La proclamation de lord Durham avait été portée devant le parlement anglais et y avait soulevé des débats orageux. Lord Brougham, lord Ellenborough et les hommes les plus éminents du parlement anglais demandèrent, dans les termes les plus énergiques, l’annulation d’une proclamation qui violait les lois les plus élémentaires de la justice, en condamnant à la transportation, sans procès, des sujets anglais, et allait même jusqu’à décréter la peine de mort contre une quinzaine d’autres, s’ils revenaient dans le pays. Lord Brougham demanda quand on avait vu condamner sans procès des criminels à l’exil ou à la mort, qu’ils se fussent ou non reconnus coupables ?

La proclamation avait été annulée, et lord Durham, blessé profondément dans son amour-propre, avait demandé et obtenu son rappel en Angleterre.

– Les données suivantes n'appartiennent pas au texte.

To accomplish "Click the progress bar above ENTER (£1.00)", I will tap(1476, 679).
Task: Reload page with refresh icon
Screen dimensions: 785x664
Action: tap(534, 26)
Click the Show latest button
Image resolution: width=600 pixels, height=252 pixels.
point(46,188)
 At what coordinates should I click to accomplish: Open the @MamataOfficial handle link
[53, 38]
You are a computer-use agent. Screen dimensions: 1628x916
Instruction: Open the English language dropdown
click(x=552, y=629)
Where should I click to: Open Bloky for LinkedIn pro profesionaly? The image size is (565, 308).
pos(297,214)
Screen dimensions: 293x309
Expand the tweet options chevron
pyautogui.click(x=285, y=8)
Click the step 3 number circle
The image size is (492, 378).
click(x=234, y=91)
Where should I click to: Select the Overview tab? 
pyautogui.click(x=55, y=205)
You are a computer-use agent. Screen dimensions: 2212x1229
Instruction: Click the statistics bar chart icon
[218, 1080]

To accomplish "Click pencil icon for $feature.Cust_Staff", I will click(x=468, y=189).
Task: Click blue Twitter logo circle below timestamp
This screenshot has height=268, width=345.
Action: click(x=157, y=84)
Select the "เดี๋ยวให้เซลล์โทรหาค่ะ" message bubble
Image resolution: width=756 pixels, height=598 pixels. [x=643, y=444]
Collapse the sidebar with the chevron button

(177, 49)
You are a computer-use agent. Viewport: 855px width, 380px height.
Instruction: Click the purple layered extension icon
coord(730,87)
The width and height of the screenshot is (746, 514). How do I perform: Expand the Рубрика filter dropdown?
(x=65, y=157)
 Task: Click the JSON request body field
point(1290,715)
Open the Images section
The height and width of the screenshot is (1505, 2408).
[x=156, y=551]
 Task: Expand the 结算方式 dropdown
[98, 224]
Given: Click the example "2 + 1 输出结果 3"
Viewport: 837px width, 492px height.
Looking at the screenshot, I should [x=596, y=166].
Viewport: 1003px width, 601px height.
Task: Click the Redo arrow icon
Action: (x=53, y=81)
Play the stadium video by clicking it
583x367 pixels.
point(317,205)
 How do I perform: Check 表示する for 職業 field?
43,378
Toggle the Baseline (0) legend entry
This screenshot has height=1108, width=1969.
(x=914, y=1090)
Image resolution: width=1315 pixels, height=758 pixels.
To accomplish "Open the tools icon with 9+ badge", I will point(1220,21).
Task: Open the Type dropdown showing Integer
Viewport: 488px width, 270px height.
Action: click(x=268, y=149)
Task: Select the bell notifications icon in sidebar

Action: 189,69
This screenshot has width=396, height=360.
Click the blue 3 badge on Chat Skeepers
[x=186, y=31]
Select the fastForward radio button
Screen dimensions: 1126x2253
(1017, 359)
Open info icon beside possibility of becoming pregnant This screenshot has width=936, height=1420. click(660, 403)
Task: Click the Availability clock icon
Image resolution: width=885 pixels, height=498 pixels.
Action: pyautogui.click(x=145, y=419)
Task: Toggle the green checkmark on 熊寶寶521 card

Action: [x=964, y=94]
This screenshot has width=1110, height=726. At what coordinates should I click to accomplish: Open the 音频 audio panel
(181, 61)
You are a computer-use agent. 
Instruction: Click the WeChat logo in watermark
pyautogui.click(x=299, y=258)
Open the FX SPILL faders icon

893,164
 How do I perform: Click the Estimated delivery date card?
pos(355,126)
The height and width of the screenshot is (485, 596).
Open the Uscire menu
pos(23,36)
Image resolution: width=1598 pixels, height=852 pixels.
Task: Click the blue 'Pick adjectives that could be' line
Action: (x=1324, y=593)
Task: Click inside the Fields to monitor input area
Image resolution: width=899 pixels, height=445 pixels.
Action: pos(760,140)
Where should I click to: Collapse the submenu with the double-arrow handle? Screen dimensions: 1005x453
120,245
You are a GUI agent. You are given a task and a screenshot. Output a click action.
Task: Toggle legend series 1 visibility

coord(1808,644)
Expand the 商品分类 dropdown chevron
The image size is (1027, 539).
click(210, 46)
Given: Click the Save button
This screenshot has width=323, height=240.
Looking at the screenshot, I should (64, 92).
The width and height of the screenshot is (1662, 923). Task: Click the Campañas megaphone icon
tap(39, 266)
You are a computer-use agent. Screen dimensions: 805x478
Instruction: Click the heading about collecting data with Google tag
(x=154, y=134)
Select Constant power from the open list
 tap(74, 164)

Nos huit exilés se hâtèrent, comme on le pense bien, de quitter le plus-tôt possible le lieu de leur exil. Or, ce n’était pas chose aussi facile qu’on le croirait ; car, si on leur permettait de s’en aller, on ne leur en donnait pas les moyens ; ils devaient se rapatrier à leur frais et dépens. Ils n’avaient presque pas d’argent, et il leur fallait attendre un mois s’ils voulaient prendre le prochain paquebot. Incapables de rester plus longtemps dans l’exil, quand ils étaient libres, ils songèrent, délibérèrent, comptèrent plusieurs fois leurs fonds et s’informèrent de tous côtés.

Le hasard les favorisa.

Une goélette mettait à la voile, ils la louèrent, et, deux jours après, ils partaient : Le capitaine s’était engagé à les débarquer à New-York ou à Boston. La traversée fut longue et orageuse, la tempête faillit plus d’une fois engloutir la petite goélette et ses passagers.

Enfin, ils mirent pied à terre, le 9 novembre, au fort Monroe, où la population, prévenue de leur arrivée, se pressa sur les quais pour leur souhaiter la bienvenue. La garnison du fort leur donna un excellent dîner qui leur fit oublier les privations qu’ils avaient endurées durant la traversée.

Après quelques jours de repos, ils se séparèrent, et s’établirent dans différentes parties des États-Unis, attendant le jour où ils pourraient revenir dans la patrie.